Ira David Sankey was born on the 28th of August, 1840. His birthplace was the village of Edinburgh, Lawrence county, in western Pennsylvania [United States]. On the paternal side he came of English stock, and on the maternal, of Scotch-Irish. His parents were natives of Mercer county, and were members of the Methodist Episcopal church. Out of their family of nine children, only three sons and one daughter grew up to maturity. David, the father, was well off in worldly circumstances, and in such good repute among his neighbors that they repeatedly elected him a member of the state legislature. He was also a licensed exhorter in his own church. Thus the means and the character of this household were such as to insure ample advantages for culture in general knowledge and spiritual truth.
Ira, from his childhood, was noted for his joyous spirit and trustful disposition. The sunshiny face that is so attractive in his public ministry, has been a distinguishing feature from early boyhood, and very early won him the praise of being "the finest little fellow in the neighborhood." His father states: "There was nothing very remarkable in his early or boyhood history. The gift of singing developed in him at a very early age. I say gift, because it was God-given; he never took lessons from any one, but his taste for music was such that when a small boy he could make passible music on almost any kind of instrument." An old Scotch farmer, named Frazer, early interested himself in the little lad; and of his good influence Mr. Sankey thus spoke, at a children's meeting held in the town of Dundee, Scotland: "The very first recollection I have of anything pertaining to religious life was in connection with him. I remember he took me by the hand, along with his own boys, to the Sabbath-school,—that old place which I shall remember to my dying day. He was a plain man, and I can see him standing up and praying for the children. He had a great, warm heart, and the children all loved him. It was years after that when I was converted, but my impressions were received when I was very young, from that man."

☆ ☆ ☆ ☆ ☆

TO DO:
1. In the passage on Ira Sankey's early life, condense the paragraph beginning "Ira David Sankey was born" into a short bulleted list of its main facts.
2. Write a continuation of the passage on Ira Sankey's early life, picking up after its final sentence.
The rows that follow come from a separate source.

☆ ☆ ☆ ☆ ☆

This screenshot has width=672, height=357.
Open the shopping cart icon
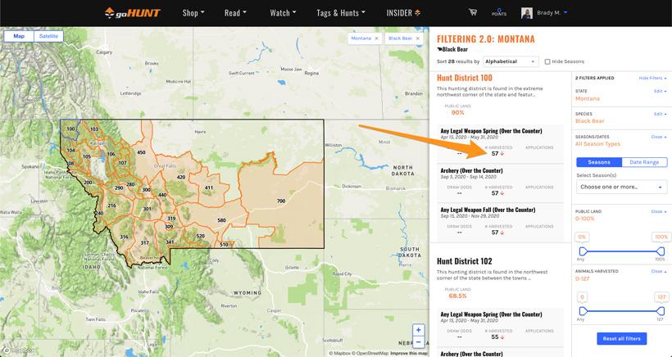[x=472, y=12]
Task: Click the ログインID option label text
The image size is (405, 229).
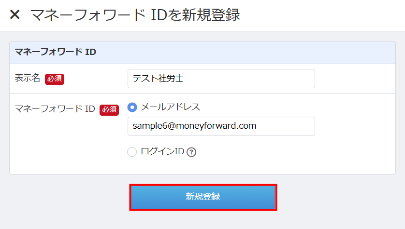Action: click(x=162, y=152)
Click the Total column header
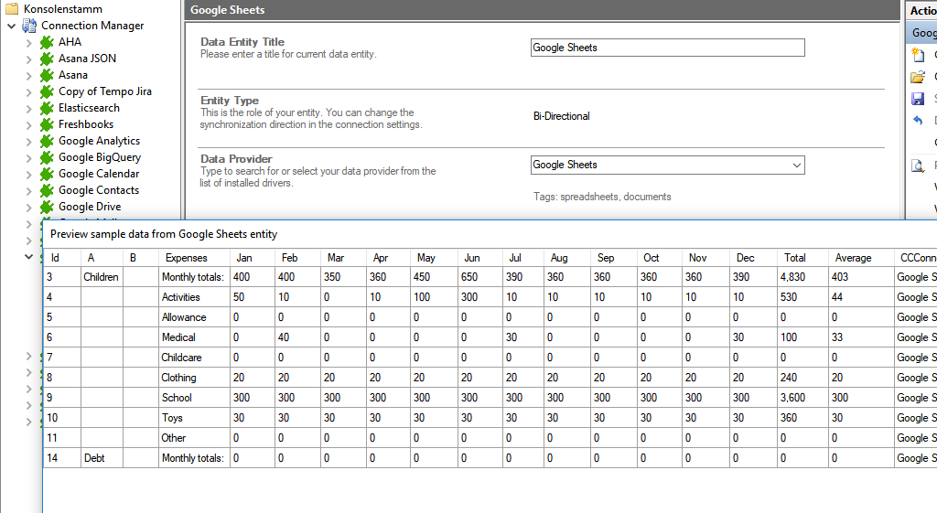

☆ ☆ ☆ ☆ ☆

RESPONSE LIST:
1.
- Born August 28, 1840, in the village of Edinburgh, Lawrence County, western Pennsylvania
- English ancestry on his father's side, Scotch-Irish on his mother's
- Parents were natives of Mercer County and members of the Methodist Episcopal church
- Of nine children, only three sons and one daughter reached adulthood
- His father, David, was well off, was repeatedly elected to the state legislature, and was a licensed exhorter in his church
- The household's means and character ensured ample advantages for general and spiritual learning

2.
Thus reared in a genial, religious atmosphere, liked and respected by all who knew him and accepted as a leader by his boyish comrades, Ira lived on till past his fifteenth year before his soul was converted to Christ. His conviction as a sinner occurred while he attended a series of special services held in a little church three miles from his home, and of which Rev. H. H. Moore was then pastor. At first, he was as merry as his curious companions. But an earnest Christian met him each evening with a few soul-searching words; and after a week's hard struggle, he came as a sinner to the Savior and found peace in acceptance. Soon after, when his father removed to Newcastle to assume the presidency of the bank, Ira became a member of the Methodist church, and also a pupil at the academy in Newcastle.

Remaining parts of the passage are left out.